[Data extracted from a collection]
# # # # # # #

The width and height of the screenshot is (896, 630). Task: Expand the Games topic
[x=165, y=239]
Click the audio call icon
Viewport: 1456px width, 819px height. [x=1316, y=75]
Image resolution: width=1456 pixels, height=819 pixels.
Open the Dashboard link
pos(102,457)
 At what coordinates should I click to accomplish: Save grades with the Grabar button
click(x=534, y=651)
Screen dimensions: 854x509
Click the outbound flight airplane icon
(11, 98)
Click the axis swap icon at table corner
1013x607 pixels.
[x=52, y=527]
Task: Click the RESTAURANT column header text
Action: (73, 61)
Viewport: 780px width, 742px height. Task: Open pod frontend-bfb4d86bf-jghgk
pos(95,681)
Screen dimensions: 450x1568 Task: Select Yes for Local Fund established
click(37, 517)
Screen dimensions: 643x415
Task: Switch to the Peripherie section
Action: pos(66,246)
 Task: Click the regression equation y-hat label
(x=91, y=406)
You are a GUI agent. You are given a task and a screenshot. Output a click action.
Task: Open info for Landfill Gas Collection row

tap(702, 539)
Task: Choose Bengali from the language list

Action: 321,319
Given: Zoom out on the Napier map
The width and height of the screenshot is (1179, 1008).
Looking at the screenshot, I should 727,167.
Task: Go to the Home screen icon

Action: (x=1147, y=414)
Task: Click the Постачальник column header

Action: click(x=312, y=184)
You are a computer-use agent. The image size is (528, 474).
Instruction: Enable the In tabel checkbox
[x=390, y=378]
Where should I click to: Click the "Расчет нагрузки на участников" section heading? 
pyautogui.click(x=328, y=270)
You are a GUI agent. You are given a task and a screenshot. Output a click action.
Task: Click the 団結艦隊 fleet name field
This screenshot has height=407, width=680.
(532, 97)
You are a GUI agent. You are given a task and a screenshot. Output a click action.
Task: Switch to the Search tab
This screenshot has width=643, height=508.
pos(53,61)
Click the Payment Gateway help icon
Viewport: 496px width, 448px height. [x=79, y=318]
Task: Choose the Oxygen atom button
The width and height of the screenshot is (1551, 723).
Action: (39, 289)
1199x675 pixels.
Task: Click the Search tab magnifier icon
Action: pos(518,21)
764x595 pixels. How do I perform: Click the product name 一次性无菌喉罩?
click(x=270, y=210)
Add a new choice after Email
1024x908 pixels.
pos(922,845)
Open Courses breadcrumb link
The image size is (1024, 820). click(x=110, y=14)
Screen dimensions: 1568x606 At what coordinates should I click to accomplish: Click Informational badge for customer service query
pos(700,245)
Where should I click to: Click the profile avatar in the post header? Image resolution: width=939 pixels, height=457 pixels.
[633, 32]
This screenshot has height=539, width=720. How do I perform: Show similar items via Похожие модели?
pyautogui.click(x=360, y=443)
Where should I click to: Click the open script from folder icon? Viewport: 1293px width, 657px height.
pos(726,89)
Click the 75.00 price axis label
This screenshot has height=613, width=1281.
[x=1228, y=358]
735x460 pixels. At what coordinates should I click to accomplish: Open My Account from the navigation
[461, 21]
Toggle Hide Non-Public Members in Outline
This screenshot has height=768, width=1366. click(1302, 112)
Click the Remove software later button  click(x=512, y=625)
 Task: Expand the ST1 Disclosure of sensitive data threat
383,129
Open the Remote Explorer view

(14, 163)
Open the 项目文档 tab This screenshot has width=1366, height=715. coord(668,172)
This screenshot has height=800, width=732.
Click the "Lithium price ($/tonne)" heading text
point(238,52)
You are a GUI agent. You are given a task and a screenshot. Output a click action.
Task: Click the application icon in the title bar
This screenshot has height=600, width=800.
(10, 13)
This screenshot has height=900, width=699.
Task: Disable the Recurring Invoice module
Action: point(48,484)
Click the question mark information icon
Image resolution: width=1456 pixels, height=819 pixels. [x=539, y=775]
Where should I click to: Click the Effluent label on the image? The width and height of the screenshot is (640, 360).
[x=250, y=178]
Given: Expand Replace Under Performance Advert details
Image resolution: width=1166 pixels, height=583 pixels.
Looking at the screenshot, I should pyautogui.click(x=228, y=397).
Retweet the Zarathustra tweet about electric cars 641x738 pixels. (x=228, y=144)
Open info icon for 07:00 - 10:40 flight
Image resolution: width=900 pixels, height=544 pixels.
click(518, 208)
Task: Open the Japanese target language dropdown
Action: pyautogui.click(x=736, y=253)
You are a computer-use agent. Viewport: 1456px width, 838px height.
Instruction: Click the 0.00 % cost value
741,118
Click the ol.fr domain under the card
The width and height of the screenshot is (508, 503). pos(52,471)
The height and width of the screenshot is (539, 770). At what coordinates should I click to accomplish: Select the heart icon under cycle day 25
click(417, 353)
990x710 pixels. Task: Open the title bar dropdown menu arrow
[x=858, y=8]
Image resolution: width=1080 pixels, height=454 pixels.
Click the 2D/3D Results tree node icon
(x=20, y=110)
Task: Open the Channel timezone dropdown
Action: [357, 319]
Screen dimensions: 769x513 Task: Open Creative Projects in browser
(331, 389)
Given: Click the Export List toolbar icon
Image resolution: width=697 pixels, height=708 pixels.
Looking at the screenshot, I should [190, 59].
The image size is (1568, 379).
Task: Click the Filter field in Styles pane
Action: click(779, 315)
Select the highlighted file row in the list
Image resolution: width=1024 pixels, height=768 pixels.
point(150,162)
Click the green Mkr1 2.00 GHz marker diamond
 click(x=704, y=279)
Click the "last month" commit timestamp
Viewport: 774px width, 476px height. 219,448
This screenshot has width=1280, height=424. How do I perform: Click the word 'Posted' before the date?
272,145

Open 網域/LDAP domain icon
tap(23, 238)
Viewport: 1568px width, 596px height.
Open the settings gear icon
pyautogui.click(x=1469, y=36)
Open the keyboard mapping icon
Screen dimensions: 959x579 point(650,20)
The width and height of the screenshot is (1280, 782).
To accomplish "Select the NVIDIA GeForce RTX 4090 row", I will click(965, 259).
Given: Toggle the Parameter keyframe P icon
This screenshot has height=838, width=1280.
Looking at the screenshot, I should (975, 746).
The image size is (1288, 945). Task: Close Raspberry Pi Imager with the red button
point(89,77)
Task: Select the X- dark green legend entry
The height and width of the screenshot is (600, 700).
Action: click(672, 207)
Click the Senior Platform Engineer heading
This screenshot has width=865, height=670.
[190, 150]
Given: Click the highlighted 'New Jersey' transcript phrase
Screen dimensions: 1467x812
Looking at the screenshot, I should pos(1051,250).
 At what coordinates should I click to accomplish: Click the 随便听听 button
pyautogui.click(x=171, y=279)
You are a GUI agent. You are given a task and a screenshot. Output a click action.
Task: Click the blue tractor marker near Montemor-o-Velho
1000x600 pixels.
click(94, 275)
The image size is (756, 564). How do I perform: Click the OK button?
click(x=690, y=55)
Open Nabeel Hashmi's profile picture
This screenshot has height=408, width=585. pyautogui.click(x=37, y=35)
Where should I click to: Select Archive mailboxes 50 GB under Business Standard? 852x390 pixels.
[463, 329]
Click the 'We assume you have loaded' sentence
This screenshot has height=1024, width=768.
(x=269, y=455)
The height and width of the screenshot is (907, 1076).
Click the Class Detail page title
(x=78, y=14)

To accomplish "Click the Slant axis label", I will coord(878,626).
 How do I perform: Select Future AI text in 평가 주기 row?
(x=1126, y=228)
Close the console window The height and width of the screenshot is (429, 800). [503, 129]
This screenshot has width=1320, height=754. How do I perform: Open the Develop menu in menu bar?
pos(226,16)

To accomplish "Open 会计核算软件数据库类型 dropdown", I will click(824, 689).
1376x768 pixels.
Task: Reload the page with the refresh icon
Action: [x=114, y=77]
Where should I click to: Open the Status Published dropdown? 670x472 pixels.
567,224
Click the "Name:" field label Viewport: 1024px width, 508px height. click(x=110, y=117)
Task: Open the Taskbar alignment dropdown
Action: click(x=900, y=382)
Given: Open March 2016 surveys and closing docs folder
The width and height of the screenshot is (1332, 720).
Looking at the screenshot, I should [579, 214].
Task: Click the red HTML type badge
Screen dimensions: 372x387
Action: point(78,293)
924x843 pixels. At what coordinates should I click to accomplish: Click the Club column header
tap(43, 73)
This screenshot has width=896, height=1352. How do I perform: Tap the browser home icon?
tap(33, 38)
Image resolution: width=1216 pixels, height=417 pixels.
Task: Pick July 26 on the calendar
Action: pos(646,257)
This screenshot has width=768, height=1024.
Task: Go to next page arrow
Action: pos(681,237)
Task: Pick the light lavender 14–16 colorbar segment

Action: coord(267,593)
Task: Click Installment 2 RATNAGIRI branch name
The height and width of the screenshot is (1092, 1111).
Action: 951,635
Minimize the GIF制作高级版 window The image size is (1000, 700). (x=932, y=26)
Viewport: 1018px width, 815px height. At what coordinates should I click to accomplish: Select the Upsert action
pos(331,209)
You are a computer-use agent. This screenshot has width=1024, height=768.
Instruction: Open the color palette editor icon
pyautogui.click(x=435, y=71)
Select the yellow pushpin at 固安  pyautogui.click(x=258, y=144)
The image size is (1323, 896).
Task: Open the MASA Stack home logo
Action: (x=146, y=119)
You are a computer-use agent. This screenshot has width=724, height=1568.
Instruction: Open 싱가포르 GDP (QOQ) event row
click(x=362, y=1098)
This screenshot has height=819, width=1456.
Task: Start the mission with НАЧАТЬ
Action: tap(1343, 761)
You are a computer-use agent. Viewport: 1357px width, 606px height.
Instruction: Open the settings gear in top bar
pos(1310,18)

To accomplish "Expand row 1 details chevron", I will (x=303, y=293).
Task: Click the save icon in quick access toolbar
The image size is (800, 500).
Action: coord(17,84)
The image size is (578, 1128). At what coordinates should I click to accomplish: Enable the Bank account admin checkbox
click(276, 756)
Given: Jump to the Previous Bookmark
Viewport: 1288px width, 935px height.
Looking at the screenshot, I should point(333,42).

# # # # # # #

TASK OBJECTIVE
Copy out only the lines of the records above from the one with "Task: Click the regression" through the one with "You are a computer-use agent. The", exactly as they stand, both included.

ANSWER FOR THIS EXERCISE
 Task: Click the regression equation y-hat label
(x=91, y=406)
You are a GUI agent. You are given a task and a screenshot. Output a click action.
Task: Open info for Landfill Gas Collection row

tap(702, 539)
Task: Choose Bengali from the language list

Action: 321,319
Given: Zoom out on the Napier map
The width and height of the screenshot is (1179, 1008).
Looking at the screenshot, I should 727,167.
Task: Go to the Home screen icon

Action: (x=1147, y=414)
Task: Click the Постачальник column header

Action: click(x=312, y=184)
You are a computer-use agent. The image size is (528, 474).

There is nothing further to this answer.